— Begin —

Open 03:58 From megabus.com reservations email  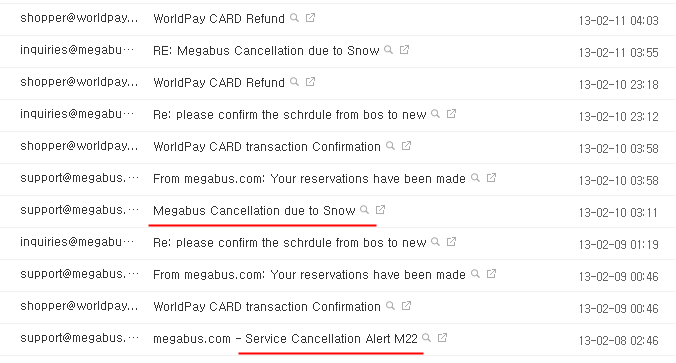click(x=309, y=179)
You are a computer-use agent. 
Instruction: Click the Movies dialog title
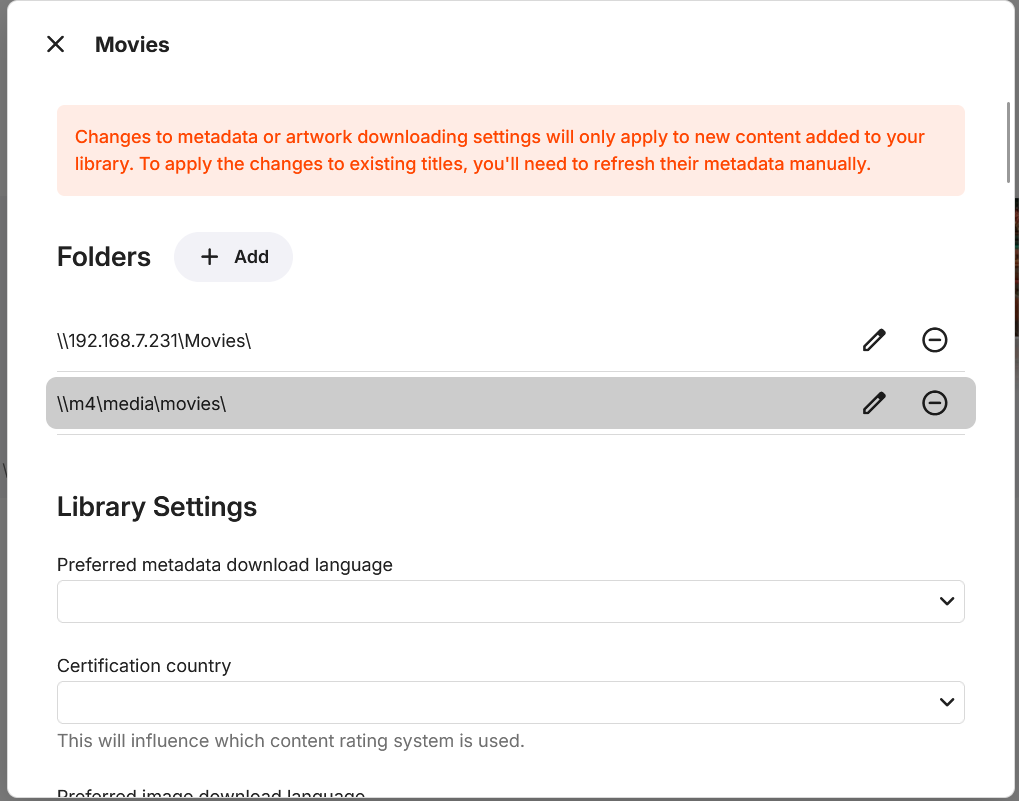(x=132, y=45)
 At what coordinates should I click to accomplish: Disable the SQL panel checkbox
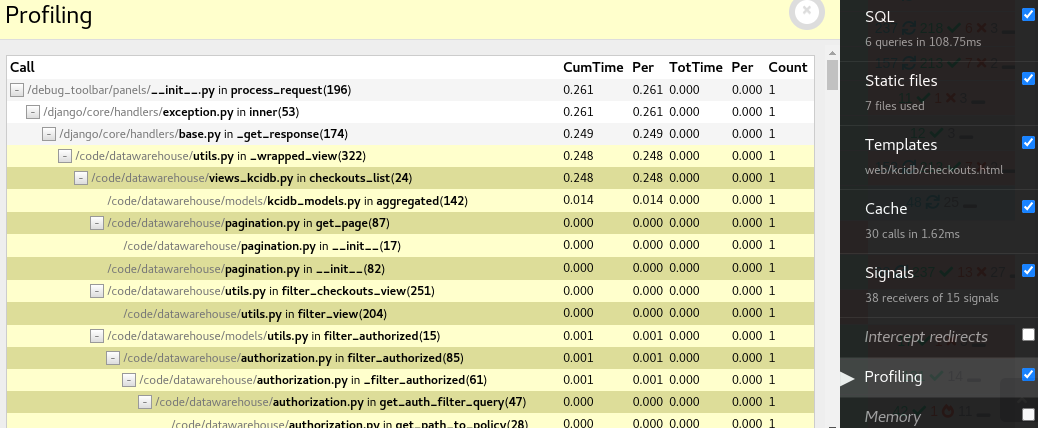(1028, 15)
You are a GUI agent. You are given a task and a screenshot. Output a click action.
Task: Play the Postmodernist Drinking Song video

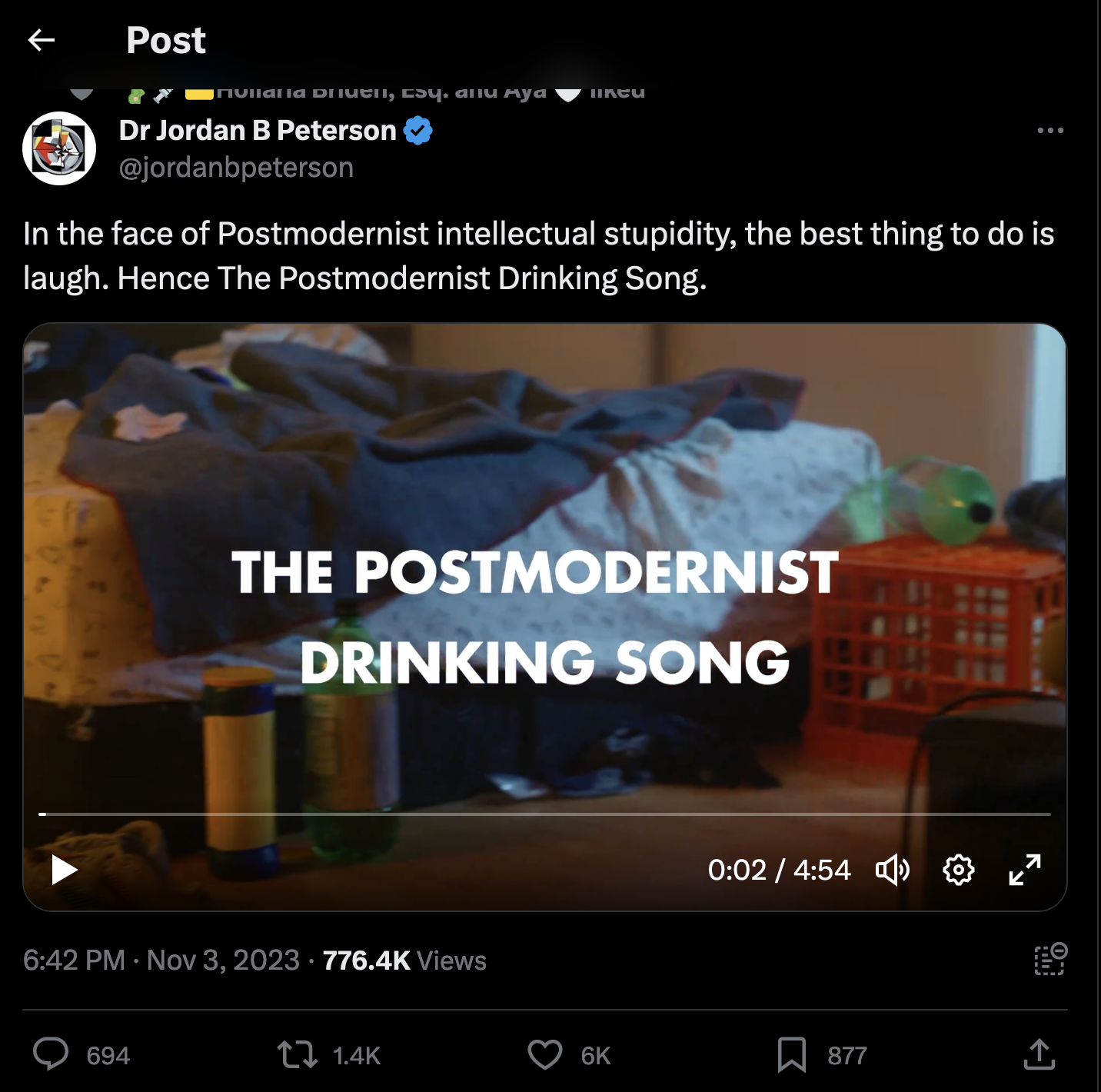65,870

— End —

> **WHAT THIS TASK INVOLVES**
Please copy out the rows from the line containing "At what coordinates" through the last row, both ends included, leaving out the pictures.

> **FINISHED EXERCISE**
 At what coordinates should I click to accomplish: Disable the SQL panel checkbox
(1028, 15)
You are a GUI agent. You are given a task and a screenshot. Output a click action.
Task: Play the Postmodernist Drinking Song video

65,870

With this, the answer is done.